── Source document
In the group of Th cells, a significant increase was observed in the concentration 150 µg/mL p = 0.009, 300 µg/mL p = 0.026, and 600 µg/mL p = 0.008, and among the lymphocyte population Tc (respectively: 150 µg/mL p = 0.003, 300 µg/mL p = 0.041, 600 µg/mL p = 0.003) (Fig. 3B).

T helper or T cytotoxic lymphocytes expressed CD95+

For Th lymphocytes, a significant increase was observed at all concentrations of atezolizumab (150 µg p = 0.041; 300 µg p = 0.021; 600 µg p = 0.026). The percentage of Tc lymphocytes increased significantly at all concentrations of atezolizumab: 150, 300, and 600 µg/mL (respectively: p = 0.013, p = 0.010, p = 0.003) (Fig. 3C).
────
── Available data
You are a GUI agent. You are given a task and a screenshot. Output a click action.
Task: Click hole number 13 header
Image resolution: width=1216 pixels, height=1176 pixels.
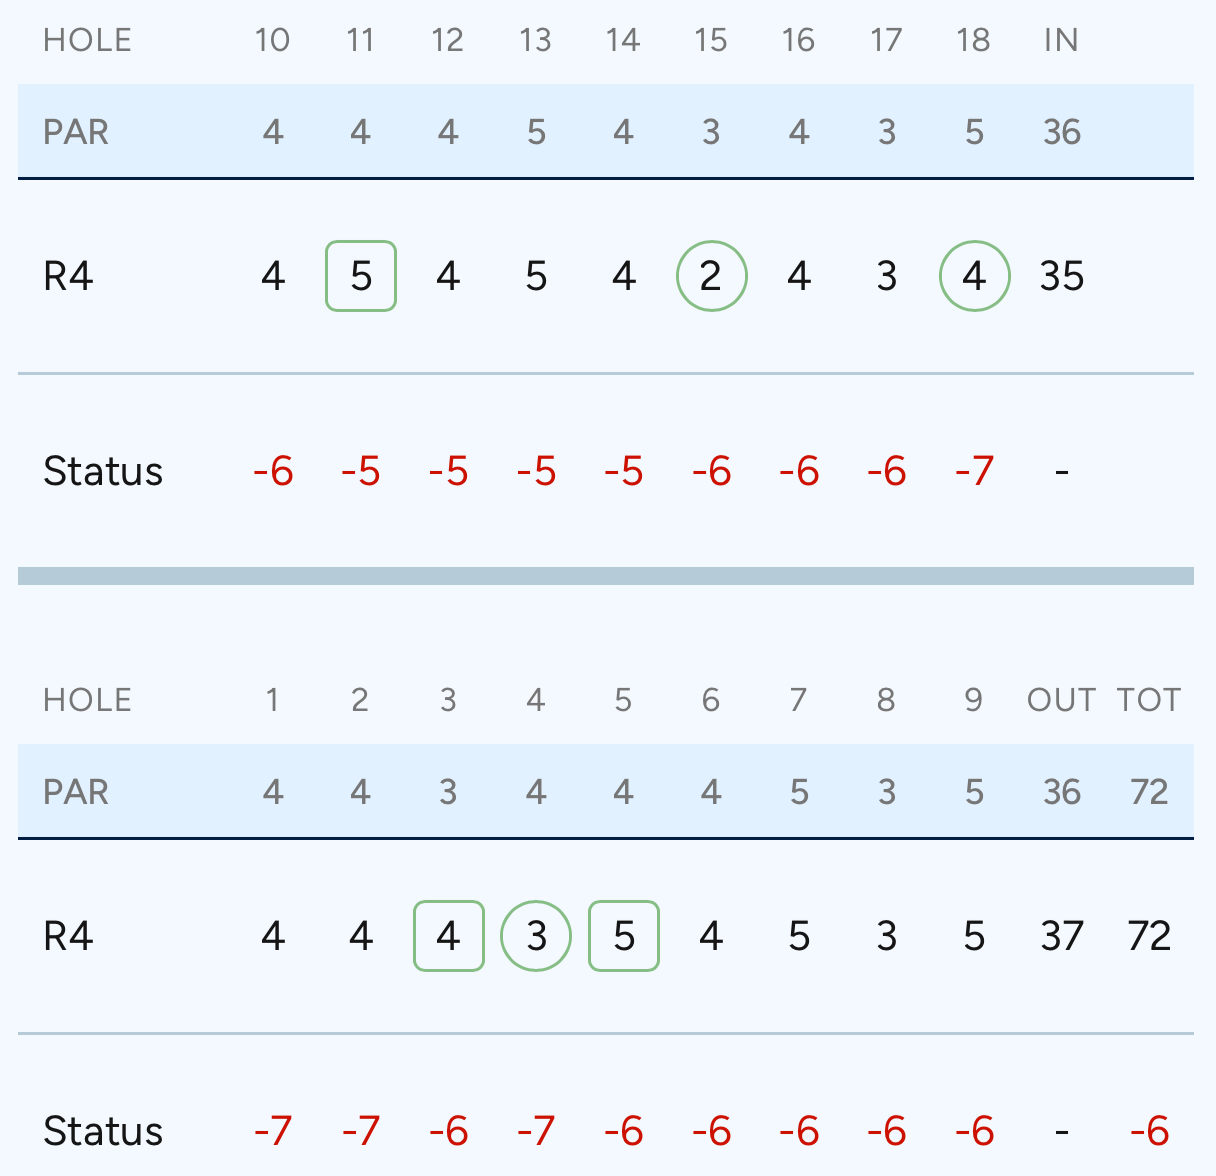[535, 40]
────
Decide whether each statement below agrees with the text on Th and Tc lymphocytes, answering yes or no and quoting the deciding words from the text. 1. For the CD95+ group, Th lymphocytes increased significantly at all concentrations of atezolizumab. 2. In the first paragraph, the Tc lymphocyte population showed p = 0.003 at 300 µg/mL. 3. For the CD95+ group, the Tc lymphocyte result at 600 µg/mL had p = 0.003.

1. Yes: "For Th lymphocytes, a significant increase was observed at all concentrations of atezolizumab"
2. No: "300 µg/mL p = 0.041"
3. Yes: "150, 300, and 600 µg/mL (respectively: p = 0.013, p = 0.010, p = 0.003)"